» **YOUR OBJECTIVE**
Rewrite the lines from the one containing "Given: Click the Projektzeit diagram icon" through the one containing "Looking at the", inclusive, with "icon" replaced by "button" and everything else left unchanged. Leave the pictures out of your answer.

» **TASK INPUTS**

----------

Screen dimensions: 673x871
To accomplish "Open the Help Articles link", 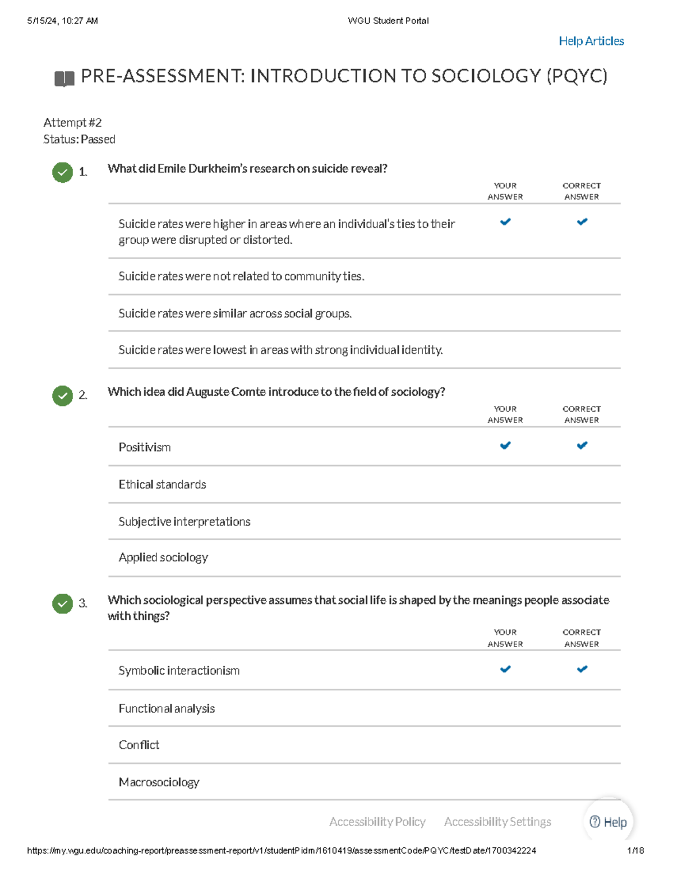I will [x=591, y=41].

----------

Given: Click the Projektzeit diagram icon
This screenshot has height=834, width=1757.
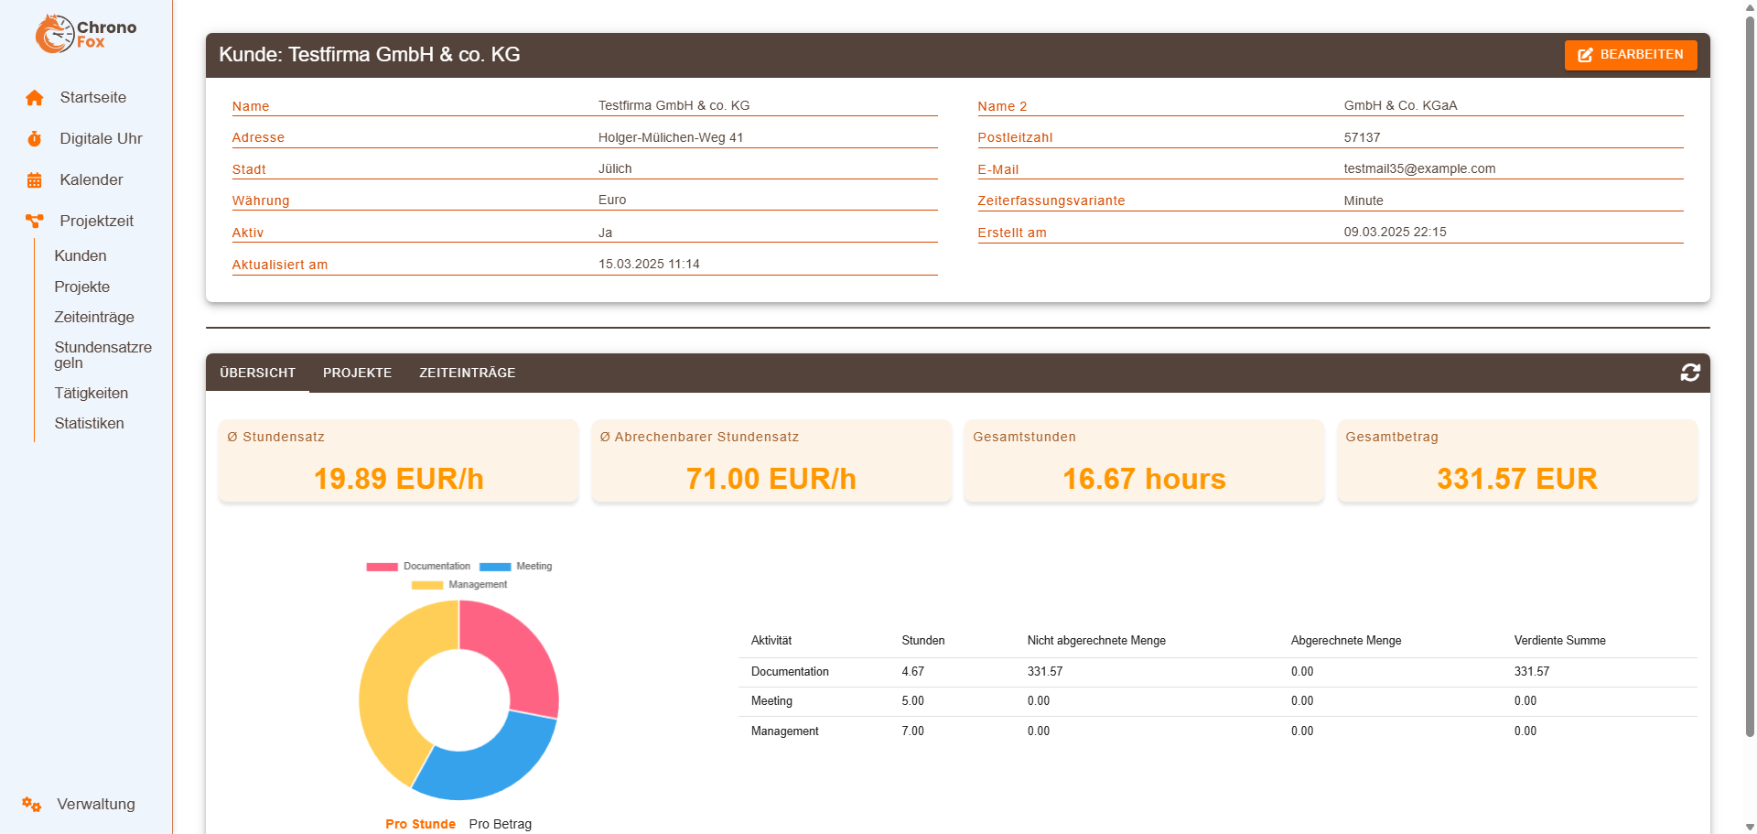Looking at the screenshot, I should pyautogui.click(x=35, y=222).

----------

» **RESPONSE TO THE TASK**
Given: Click the Projektzeit diagram button
This screenshot has height=834, width=1757.
Looking at the screenshot, I should pyautogui.click(x=35, y=222).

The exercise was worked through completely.